That's not how I understand the 'far' layout and its
consequences, as described in 'man 4 md':

  "The first copy of all data blocks will be striped across the
   early part of all drives in RAID0 fashion, and then the next
   copy of all blocks will be striped across a later section of
   all drives, always ensuring that all copies of any given
   block are on different drives.

   The 'far' arrangement can give sequential read performance
   equal to that of a RAID0 array, but at the cost of degraded
   write performance."


 and I understand this skepticism:

> Maybe I simply don't understand this 'magic' of the f2 and far
> layouts.  If you only read the "faster half" of a spindle,
> does this mean writes go to the slower half?  If that's the
> case, how can you read data that's never been written?
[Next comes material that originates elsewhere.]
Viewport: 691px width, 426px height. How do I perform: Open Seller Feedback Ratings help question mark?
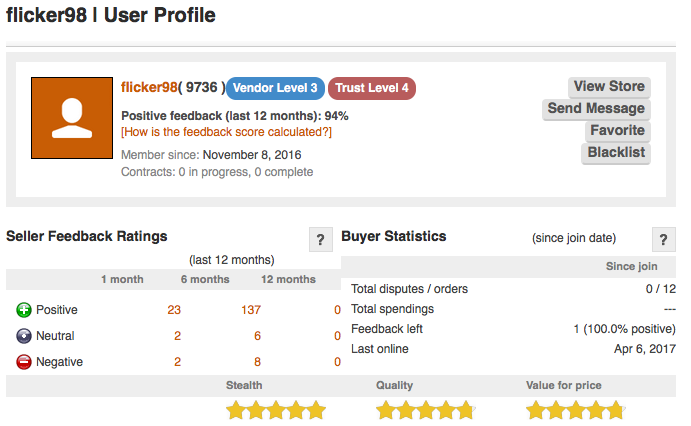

The 'f2' layout is based on the idea of splitting each disk in
two (mor more...), and putting the first copy of each chunk in
the first halves, and the second copy of each chunk in the
second halves (of the next disk to uncorrelate storage device
failures).

The main difference is not at all that reads become faster
because they happen in the first halves, but because they become
more parallel *for single threaded* reads, consider for example
for six drives in 3 pairs:

  * With 'n2', traditional RAID0 of RAID1, the maximum degree of
    parallelism is 6 chunks read in parallel only if *two
    threads* are reading, because while one thread can read 6
    chunks in parallel, half of those chunks are useless to that
    thread because they are copies.

  * With 'f2' a *single thread* can read 6 chunks in parallel
    because it can read 6 different chunks from all the first
    halves or all the second halves.

  * With 'f2' the main price to pay is that *peak* writing speed
    is lower because because each drive is shared between copies
    of two different chunks in the same stripe, not because of
    speed difference between outer and inner tracks. The issue
    is lower parallelism, plus extra arm seeking in many cases.
    Consider the case of writing two consecutive chunks at the
    beginning of a stripe:
    - With 'f2' the first chunk gets written to the top of drive
      1, and bottom of drive 2. Then the next chunk is written
      to the top of drive 2, and the bottom of drive 3. Drive 2
      writes must be serialized and arm must move half a disk.
    - With 'n2' the first chunk goes to drives 1 and 2, and the
      second to drives 3 and 4, so there is no serialization of
      writes and no arm movement.
    With 'f2' writing 2 chunks means spreading the writes to 3
    drives instead of 4, and this reduces the throughput, but
    the real issue is the extra seeking, which also increases
    latency.

Something very close to RAID10 'f2' is fairly easy to build
manually, for example for two drives:

  mdadm -C /dev/pair1 -l raid1 -n 2 /dev/sda1 /dev/sdb2
  mdadm -C /dev/pair2 -l raid1 -n 2 /dev/sdb1 /dev/sda2
  mdadm -C /dev/r10f2 -l raid0 -n 2 /dev/pair1 /dev/pair2

If one really wants for all reads to go preferentially to
'/dev/sda1' and '/dev/sdb1' one can add '-W' as in:

  mdadm -C /dev/pair1 -l raid1 -n 2 /dev/sda1 -W /dev/sdb2
  mdadm -C /dev/pair2 -l raid1 -n 2 /dev/sdb1 -W /dev/sda2
  mdadm -C /dev/r10f2 -l raid0 -n 2 /dev/pair1 /dev/pair2

The same effect can be obtained with an 'n2' over the same four
partitions, listing them in the appropriate order:

  mdadm -C /dev/r10f2 -n raid10 -n 4 \
    /dev/sda1 /dev/sdb2 \
    /dev/sdb1 /dev/sda2

With 3 mirrors on 3 drives:

  mdadm -C /dev/mirr1 -l raid1 -n 3 /dev/sda1 /dev/sdb2 /dev/sdc3
  mdadm -C /dev/mirr2 -l raid1 -n 3 /dev/sdb1 /dev/sdc2 /dev/sda3
  mdadm -C /dev/mirr3 -l raid1 -n 3 /dev/sdc1 /dev/sda2 /dev/sdb3
  mdadm -C /dev/r10f2 -l raid0 -n 3 /dev/mirr1 /dev/mirr2 /dev/mirr3

The 'f2' RAID10 layout is very advantageous with mostly-read
data, and in the 2-drive case where it is more like RAID10,
because the 'n2' layout in the 2-drive case is just RAID1.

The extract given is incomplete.